“Were You There?”

Every time I write about fundamentalism I feel like I need to make this huge-ass preface and denoument to explain that I’m not applying this to everything and I’m sure you know some totally nice fundamentalists and all that. It’s tricky. I don’t want to be an asshole about it, but I do want to make it clear that thing is bad and I am allowed to think thing is bad. Just this tug between ideas.


In fundie school-churches, we’re trained to be disruptive assholes. Not to ourselves – oh god help you if you were disruptive in my school. No, we were taught to be disruptive and harmful to other people’s lives, with the most self-righteous of motivations.

The thing with the fundie bubble is that they know they can’t hold you forever. They can’t keep you from interacting with outside. If they want to control you when you’re not under the thumb, then, they need you to work to keep yourself enslaved – and guilt will do a lot for that. Know what else does a lot for that? Being an asshole.

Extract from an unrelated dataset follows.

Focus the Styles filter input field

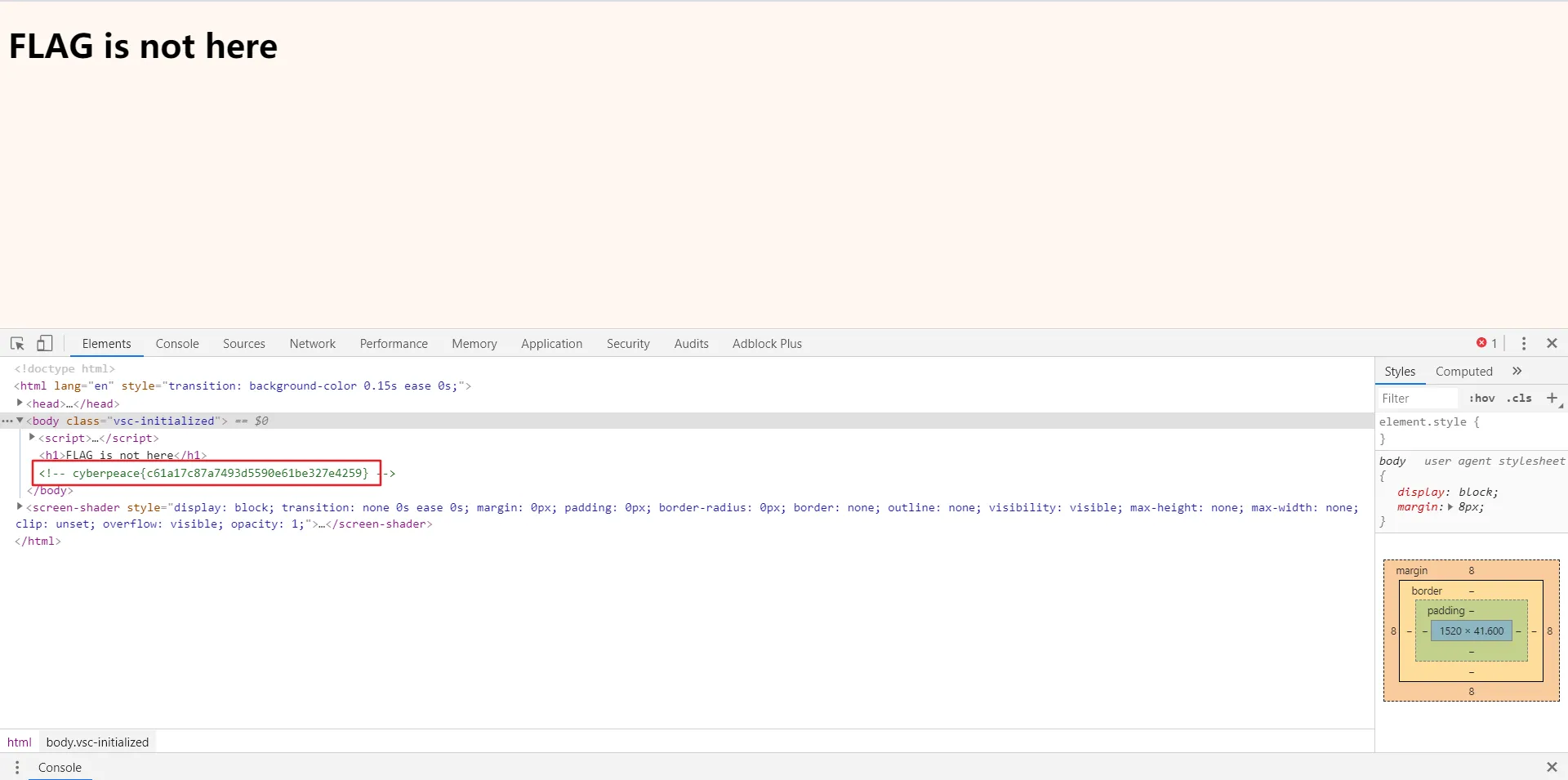click(x=1418, y=399)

There’s this wave of behaviours I have and I’ve recognised in myself and in other fundies. We argue. We argue hard and we argue with this visceral sincerity that means we’ll often be an asshole even when we lose. We’ll break out arguments at picnics and family camps. We’ll interrupt teachers. And we share stories about the people who do such things, these sorts of ridiculous modern myths about being persecuted for being Christians that really, when you listen to the story, are actually stories about bein ignored for being assholes. This was the meme of my childhood – the idea that I would raise my hand in class, and ask a secularist teacher at some sad point in my future ‘were you there?‘ and watch as they crumpled. The world was full of ridiculous paper tigers, who would fall when you threw out these arguments, and you would sweep in the glory of the lord. And if they didn’t fall, you were being persecuted, and could embrace that, too!

So many stories, so so many stories. So many stories that taught us to challenge the other authorities, to act like petty assholes, and then act offended when people treated us like assholes.

I actively worked to make the science education of my fellow students worse. I argued with teachers who knew better than me but didn’t have it in them to tell me to just shut up so they could get on with the class.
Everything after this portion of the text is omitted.